Problem to solve: In the passage on Scotland's vaccine passports, switch "smartphones" to "mobile phones" and write out the part running from "They also need" up to and including "been ruled out.".

But the alternatives are limited.
One is to find incentives to encourage younger people to get vaccinated. That's why the government is now pushing for vaccine passports despite it being controversial.
They also need to step up efforts to target other groups where uptake is low.
Reminding people to use rapid lateral flow tests as more people head back into workplaces might help, as well as basic measures like wearing masks and improving ventilation in buildings.
Also encouraging people to follow the new isolation rules and get tested quickly if they have been in contact with a positive case.
For now this seems to be the plan as officials continue to scrutinise the data in the hope that this wave of cases is about to plateau.
However, on Thursday, Mr Yousaf told BBC Radio's Good Morning Scotland programme the problems of people who did not have smartphones being unable to access the QR codes needed had been resolved as, from Friday, paper copies would include the codes.
He said vaccine passports had never been ruled out.
"We have put on the table, quite clearly, what some of our concerns are," he said. "But our circumstances have now changed. Cases have increased 80% in the last week. A month ago our test positivity was 5% - it's now over 11%."
He said that limiting the scheme to very specific events and venues was "a demonstration of the fact that we still have concerns".
But he added: "The benefits of a certification scheme, in terms of a public health intervention, in terms of incentivising vaccination, those benefits outweigh the concerns that still remain."
Mike Grieve, director of the Night-Time Industries Association Scotland, told the programme the policy was "incoherent" and "inconsistent" as, for instance, a large pub could let hundreds of people in without the passports but they would be required at a small nightclub next door.

Supplied material:
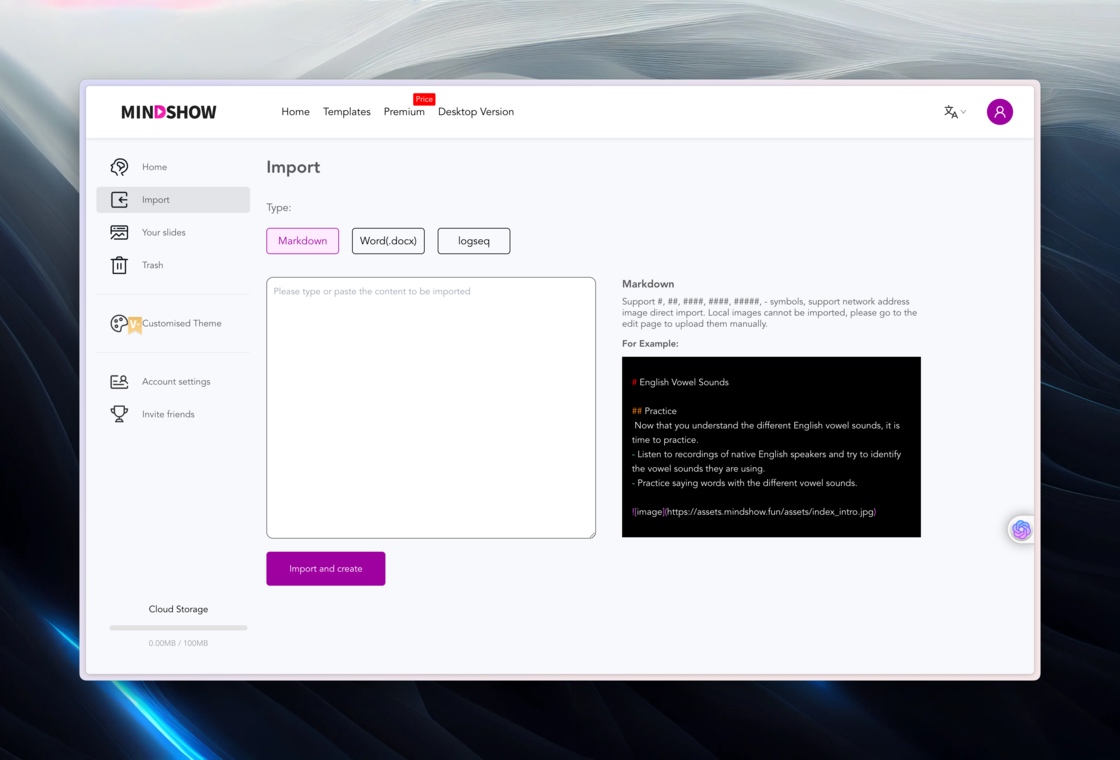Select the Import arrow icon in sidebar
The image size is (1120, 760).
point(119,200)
* * *
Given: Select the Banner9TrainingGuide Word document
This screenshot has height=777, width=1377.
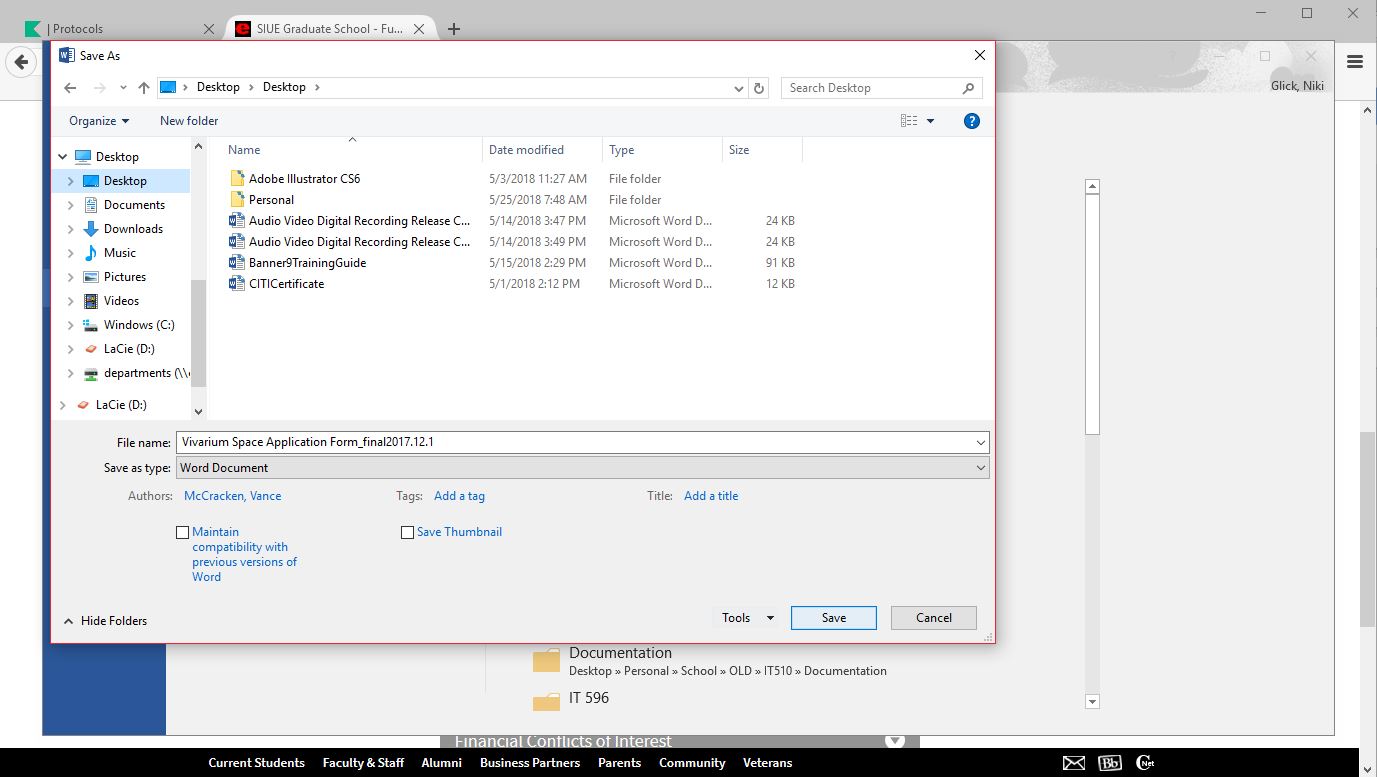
==
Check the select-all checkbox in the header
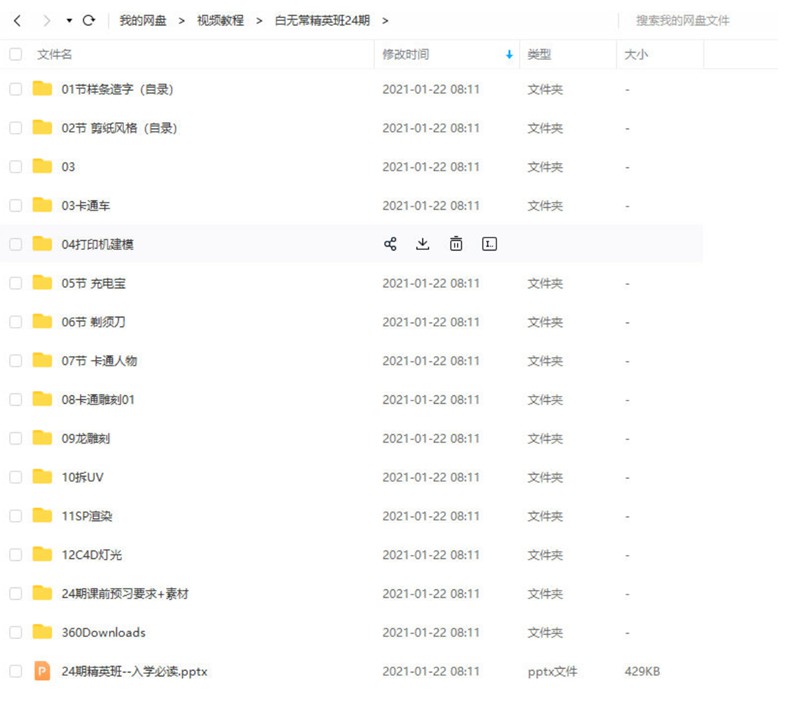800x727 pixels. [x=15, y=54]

Output of the task:
They also need to step up efforts to target other groups where uptake is low.
Reminding people to use rapid lateral flow tests as more people head back into workplaces might help, as well as basic measures like wearing masks and improving ventilation in buildings.
Also encouraging people to follow the new isolation rules and get tested quickly if they have been in contact with a positive case.
For now this seems to be the plan as officials continue to scrutinise the data in the hope that this wave of cases is about to plateau.
However, on Thursday, Mr Yousaf told BBC Radio's Good Morning Scotland programme the problems of people who did not have mobile phones being unable to access the QR codes needed had been resolved as, from Friday, paper copies would include the codes.
He said vaccine passports had never been ruled out.